• Record excerpts:

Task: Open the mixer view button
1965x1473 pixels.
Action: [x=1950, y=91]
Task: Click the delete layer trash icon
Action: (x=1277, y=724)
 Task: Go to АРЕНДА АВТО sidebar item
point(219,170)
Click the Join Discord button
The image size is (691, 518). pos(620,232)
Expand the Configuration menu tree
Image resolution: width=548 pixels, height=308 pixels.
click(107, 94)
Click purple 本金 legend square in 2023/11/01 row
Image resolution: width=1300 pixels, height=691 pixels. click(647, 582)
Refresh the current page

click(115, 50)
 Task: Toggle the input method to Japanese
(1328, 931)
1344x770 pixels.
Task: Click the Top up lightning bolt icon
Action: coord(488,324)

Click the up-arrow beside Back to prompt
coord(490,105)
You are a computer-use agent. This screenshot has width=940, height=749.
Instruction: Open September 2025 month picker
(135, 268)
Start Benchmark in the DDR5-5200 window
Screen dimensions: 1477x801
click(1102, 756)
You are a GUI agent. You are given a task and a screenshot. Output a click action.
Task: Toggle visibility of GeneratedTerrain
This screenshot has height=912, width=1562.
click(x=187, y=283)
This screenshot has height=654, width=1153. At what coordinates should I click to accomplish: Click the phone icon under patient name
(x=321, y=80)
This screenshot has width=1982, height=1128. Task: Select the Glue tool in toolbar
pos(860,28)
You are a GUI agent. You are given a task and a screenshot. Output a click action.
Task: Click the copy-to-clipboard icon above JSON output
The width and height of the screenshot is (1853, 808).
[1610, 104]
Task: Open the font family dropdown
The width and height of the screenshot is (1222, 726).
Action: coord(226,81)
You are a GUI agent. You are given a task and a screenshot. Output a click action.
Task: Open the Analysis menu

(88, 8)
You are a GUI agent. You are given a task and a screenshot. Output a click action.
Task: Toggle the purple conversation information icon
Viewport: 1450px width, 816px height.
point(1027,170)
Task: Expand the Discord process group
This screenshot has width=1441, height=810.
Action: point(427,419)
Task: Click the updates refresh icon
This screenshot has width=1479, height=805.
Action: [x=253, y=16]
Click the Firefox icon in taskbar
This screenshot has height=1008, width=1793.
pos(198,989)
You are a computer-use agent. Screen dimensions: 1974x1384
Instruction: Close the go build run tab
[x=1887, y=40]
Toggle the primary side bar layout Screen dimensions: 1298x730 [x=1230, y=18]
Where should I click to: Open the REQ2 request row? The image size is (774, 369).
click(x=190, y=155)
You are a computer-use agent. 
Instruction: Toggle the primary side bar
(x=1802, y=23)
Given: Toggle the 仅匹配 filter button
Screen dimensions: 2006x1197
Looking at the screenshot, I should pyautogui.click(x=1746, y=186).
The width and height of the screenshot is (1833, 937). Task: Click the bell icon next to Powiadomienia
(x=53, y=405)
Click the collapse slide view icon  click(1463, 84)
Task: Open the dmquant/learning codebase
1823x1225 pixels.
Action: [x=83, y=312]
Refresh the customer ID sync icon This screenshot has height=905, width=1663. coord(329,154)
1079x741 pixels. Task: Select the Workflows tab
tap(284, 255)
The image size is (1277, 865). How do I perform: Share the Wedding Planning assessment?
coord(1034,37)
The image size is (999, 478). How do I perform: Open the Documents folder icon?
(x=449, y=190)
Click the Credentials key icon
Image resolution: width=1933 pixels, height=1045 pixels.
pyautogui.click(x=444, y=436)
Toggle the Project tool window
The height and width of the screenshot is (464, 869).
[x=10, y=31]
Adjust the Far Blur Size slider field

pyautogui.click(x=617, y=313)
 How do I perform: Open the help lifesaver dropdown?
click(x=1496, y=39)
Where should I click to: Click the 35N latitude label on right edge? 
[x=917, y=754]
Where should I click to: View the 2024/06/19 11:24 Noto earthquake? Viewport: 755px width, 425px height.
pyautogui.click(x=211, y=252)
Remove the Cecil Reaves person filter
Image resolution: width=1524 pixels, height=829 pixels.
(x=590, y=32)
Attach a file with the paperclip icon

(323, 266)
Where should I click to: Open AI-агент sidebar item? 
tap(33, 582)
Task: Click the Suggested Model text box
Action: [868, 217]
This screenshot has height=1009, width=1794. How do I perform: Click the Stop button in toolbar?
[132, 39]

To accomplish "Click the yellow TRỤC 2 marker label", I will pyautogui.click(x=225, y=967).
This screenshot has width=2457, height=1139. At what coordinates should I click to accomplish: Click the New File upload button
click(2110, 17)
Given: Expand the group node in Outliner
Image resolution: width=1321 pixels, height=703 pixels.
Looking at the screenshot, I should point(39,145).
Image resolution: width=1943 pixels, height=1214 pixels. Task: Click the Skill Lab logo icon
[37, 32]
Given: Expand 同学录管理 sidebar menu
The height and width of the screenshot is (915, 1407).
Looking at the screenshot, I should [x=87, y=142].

• The problem:
Copy back the listing above exactly, but only from the line with "This screenshot has width=1441, height=810." through the line with "Task: Open the dmquant/learning codebase", both ends included.

• Written answer:
This screenshot has width=1441, height=810.
Action: point(427,419)
Task: Click the updates refresh icon
This screenshot has width=1479, height=805.
Action: [x=253, y=16]
Click the Firefox icon in taskbar
This screenshot has height=1008, width=1793.
pos(198,989)
You are a computer-use agent. Screen dimensions: 1974x1384
Instruction: Close the go build run tab
[x=1887, y=40]
Toggle the primary side bar layout Screen dimensions: 1298x730 [x=1230, y=18]
Where should I click to: Open the REQ2 request row? The image size is (774, 369).
click(x=190, y=155)
You are a computer-use agent. 
Instruction: Toggle the primary side bar
(x=1802, y=23)
Given: Toggle the 仅匹配 filter button
Screen dimensions: 2006x1197
Looking at the screenshot, I should pyautogui.click(x=1746, y=186).
The width and height of the screenshot is (1833, 937). Task: Click the bell icon next to Powiadomienia
(x=53, y=405)
Click the collapse slide view icon  click(1463, 84)
Task: Open the dmquant/learning codebase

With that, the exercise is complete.